Current health policy in many countries requires that before plant medicines can be accepted for use in health care, extensive laboratory and/or clinical investigations must be carried out to ascertain safety and efficacy. The problem though is that due to the multiplicity of active ingredients plants contain, a lot of material and human resources would need to be invested to be able to isolate and test all the active compounds in a selected plant. As a result, such scientific evaluation is usually limited to one or two specific bioactive compounds (biomarkers) to the exclusion of all others, which often leads to oversimplification or a wrong interpretation of the plant's bioactivity. This biomarker when extracted and taken alone, will to a large extent, be more toxic and possibly trigger undesirable effects than when taken as part of a herbal mixture. Many herbalists would argue that besides a relatively small number of plants that are evidently toxic, the synergistic interaction of the complementary and neutralizing ingredients in whole plants will potentially mitigate any toxicological effects of known active ingredients. For this reason, scientific studies with isolated compounds, on non-human or even non mammalian organisms, or in vitro, with doses far in excess of the equivalent medicinal dose, represents a gross misunderstanding of herbal medicines and cannot be extrapolated to the clinical situation.
Besides the problem of inappropriate research methodology, there appears to be a paucity of investigators who have the requisite skills and knowledge to carry out clinical trials in traditional medicine. It is also possible that researchers who are suitably qualified to carry out this type of work may not be interested (Chaudhury 2005). Nevertheless, biological screening can be an essential scientific tool for validating the ethnomedical uses of medicinal plants. According to Chaudhury (1992) “the challenge of the twenty first century will be to carry out clinical evaluation of herbal remedies within the framework of rigid clinical pharmacological principles without trampling on the concepts of the traditional systems of medicine”.
Biological screening includes preclinical pharmacological studies and randomized clinical trials.
Preclinical studies
The preclinical evaluation and authentication of medicinal plants involves documentation and testing of their in vitro and in vivo pharmacological efficacy and safety. The process begins with in vitro testing, which may be followed by in vivo studies. Constituents identified to have bioactivity and deemed to be potential candidates for therapeutic application are then subjected to extensive clinical and toxicological screening before they can be accepted as medicines.

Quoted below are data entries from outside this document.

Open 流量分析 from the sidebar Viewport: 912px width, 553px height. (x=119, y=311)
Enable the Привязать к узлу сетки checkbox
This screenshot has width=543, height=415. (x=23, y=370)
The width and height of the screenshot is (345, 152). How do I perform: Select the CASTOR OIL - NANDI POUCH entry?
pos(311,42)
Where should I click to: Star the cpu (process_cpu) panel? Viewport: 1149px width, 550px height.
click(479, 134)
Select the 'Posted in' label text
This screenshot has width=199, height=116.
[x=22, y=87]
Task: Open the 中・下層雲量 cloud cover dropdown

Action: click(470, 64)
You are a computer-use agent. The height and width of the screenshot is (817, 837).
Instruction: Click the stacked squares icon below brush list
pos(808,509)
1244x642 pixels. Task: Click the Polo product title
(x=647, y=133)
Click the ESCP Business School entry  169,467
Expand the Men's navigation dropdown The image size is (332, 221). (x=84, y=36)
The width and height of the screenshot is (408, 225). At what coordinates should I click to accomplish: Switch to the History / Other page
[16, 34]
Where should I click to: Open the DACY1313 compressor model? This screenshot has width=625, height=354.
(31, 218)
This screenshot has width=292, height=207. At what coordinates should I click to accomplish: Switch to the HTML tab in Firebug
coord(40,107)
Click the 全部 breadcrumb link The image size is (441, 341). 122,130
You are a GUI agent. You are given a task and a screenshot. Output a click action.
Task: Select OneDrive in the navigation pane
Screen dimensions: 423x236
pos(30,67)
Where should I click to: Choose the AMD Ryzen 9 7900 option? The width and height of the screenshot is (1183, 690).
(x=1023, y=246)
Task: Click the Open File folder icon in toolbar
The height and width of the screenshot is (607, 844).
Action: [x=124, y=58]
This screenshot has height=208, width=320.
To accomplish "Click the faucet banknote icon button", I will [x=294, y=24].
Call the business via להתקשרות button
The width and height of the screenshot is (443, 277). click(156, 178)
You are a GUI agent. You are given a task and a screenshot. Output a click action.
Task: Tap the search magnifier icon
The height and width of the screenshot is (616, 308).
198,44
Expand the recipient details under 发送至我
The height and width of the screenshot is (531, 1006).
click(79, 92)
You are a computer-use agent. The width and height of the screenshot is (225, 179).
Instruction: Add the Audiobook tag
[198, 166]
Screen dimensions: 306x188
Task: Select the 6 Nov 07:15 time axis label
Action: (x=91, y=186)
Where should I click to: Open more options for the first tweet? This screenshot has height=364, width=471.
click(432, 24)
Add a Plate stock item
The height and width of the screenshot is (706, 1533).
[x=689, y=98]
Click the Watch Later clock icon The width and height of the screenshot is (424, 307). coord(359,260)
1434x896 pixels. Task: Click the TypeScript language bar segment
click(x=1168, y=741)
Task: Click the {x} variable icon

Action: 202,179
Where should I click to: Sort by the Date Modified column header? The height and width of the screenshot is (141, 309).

In addition to providing important data on efficacy and safety of different plants in a cost effective manner, preclinical studies can help to determine the therapeutic effect of the plant being investigated as well as its mechanism of action. Plants with novel and/or multiple mechanism(s) of action can also be identified and proper screening assays designed (Lipsky and Sharp 2001, Bleicher et al. 2003, Dove 2003, Kenakin 2003, Knowles and Gromo 2003, Verkman 2004).